Start of Block

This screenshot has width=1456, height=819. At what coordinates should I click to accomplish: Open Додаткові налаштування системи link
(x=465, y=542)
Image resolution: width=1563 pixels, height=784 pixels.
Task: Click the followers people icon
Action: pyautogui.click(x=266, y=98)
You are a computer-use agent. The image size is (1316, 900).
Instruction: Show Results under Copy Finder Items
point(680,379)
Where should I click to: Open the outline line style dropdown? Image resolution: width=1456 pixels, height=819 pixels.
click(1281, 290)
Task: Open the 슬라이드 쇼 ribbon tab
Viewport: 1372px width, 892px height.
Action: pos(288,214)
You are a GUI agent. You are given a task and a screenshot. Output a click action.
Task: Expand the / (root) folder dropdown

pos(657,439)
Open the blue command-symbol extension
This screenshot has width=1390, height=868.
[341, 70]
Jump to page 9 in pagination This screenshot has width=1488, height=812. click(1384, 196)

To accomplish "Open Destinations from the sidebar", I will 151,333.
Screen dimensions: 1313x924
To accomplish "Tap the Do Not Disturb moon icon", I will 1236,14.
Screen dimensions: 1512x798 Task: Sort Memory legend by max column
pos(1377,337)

End of Block

* [Task to complete]
Could you print all of the data above once more, unaltered?

* [Exercise response]
This screenshot has width=1456, height=819. At what coordinates should I click to accomplish: Open Додаткові налаштування системи link
(x=465, y=542)
Image resolution: width=1563 pixels, height=784 pixels.
Task: Click the followers people icon
Action: pyautogui.click(x=266, y=98)
You are a computer-use agent. The image size is (1316, 900).
Instruction: Show Results under Copy Finder Items
point(680,379)
Where should I click to: Open the outline line style dropdown? Image resolution: width=1456 pixels, height=819 pixels.
click(1281, 290)
Task: Open the 슬라이드 쇼 ribbon tab
Viewport: 1372px width, 892px height.
Action: pos(288,214)
You are a GUI agent. You are given a task and a screenshot. Output a click action.
Task: Expand the / (root) folder dropdown

pos(657,439)
Open the blue command-symbol extension
This screenshot has width=1390, height=868.
[341, 70]
Jump to page 9 in pagination This screenshot has width=1488, height=812. click(1384, 196)

To accomplish "Open Destinations from the sidebar", I will 151,333.
Screen dimensions: 1313x924
To accomplish "Tap the Do Not Disturb moon icon", I will 1236,14.
Screen dimensions: 1512x798 Task: Sort Memory legend by max column
pos(1377,337)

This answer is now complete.